→ PASSAGE SHOWN
--------------------------------
Some 2,000 young Jewish leaders from across the country rallied at Lafayette Park near the White House Sunday in an effort to help keep attention focussed on the plight of Soviet Jewry in the months ahead.
The demonstrators, who were here for the United Jewish Appeal Fifth National Young Leadership Conference, heard a string of speakers stress the need for continued pressure on Moscow in the wake of last month’s prisoner exchange that brought freedom for Soviet Jewish activist Anatoly Shcharansky, and with an eye to the still-unscheduled second summit meeting between President Reagan and Soviet leader Mikhail Gorbachev.
“The window of opportunity is open not because of Soviet goodwill, but because of what the Soviets desire to achieve at the summit,” declared Morris Abram, chairman of the National Conference on Soviet Jewry.
Abram has stressed in the past that any U.S. effort to achieve an arms reduction agreement with the Soviet Union will inevitably be influenced by the extent to which Moscow abides by agreements already in force, specifically the Helsinki Accords of 1975, with their provisions on human rights.
--------------------------------
→ DATA EXTRACT
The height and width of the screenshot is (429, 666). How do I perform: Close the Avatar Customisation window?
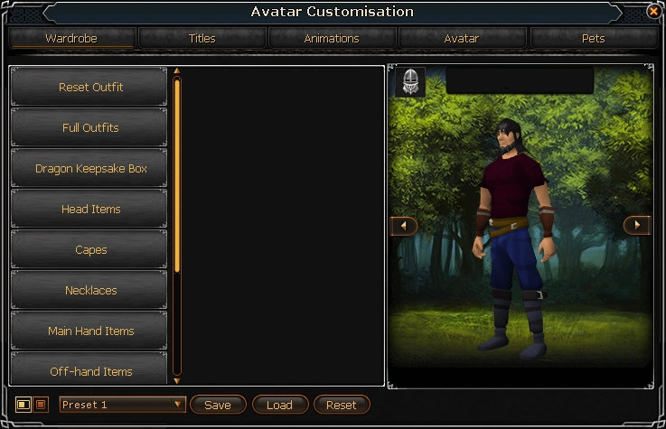pyautogui.click(x=653, y=11)
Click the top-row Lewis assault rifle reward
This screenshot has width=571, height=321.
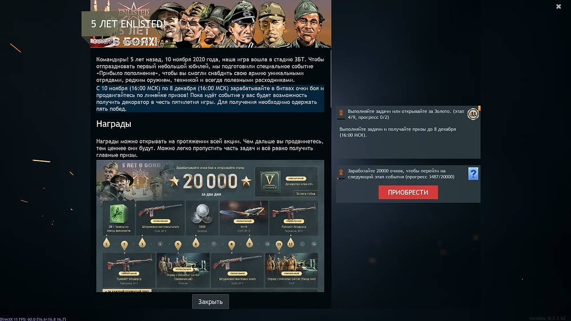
--------------------------------
→ EXERCISE SET
1. According to the report on the Lafayette Park rally for Soviet Jewry, what position did Morris Abram hold?
2. Pick up the report on the Lafayette Park rally for Soviet Jewry after its final sentence and carry it forward.

→ ANSWERS IN ORDER
1. He was chairman of the National Conference on Soviet Jewry.

2.
PROPOSES NEW SYMBOLIC STRATEGY
Proposing a new symbolic strategy in the Soviet Jewry campaign, Rep. Jack Kemp (R. N.Y.), a likely contender for the Republican Presidential nomination, recalled Shcharansky’s account of how the Book of Psalms sustained his spirit during much of his time in prison.
“I would like to suggest that we flood the Soviet Union with the Book of Psalms,” Kemp announced to applause and cheers. “That was the book that kept Shcharansky and his hope alive and indeed gave him the love of freedom.”
Sunday’s speakers appeared to send a collective message to Moscow that the release of Shcharansky was not being viewed as significant when the Soviet authorities continue to harass and jail Hebrew teachers and other Jewish activists and prevent thousands of others from emigrating.
“We are overjoyed that Talya Shcharansky is a free man after too many years of suffering,” Rep. Tim Wirth (D. Colo.) quoted from a statement by refusenik Naum Meiman in response to Shcharansky’s release. “But his release is not a victory for us, because we are now further away from reaching the goal that Talya fought for when we struggled together.”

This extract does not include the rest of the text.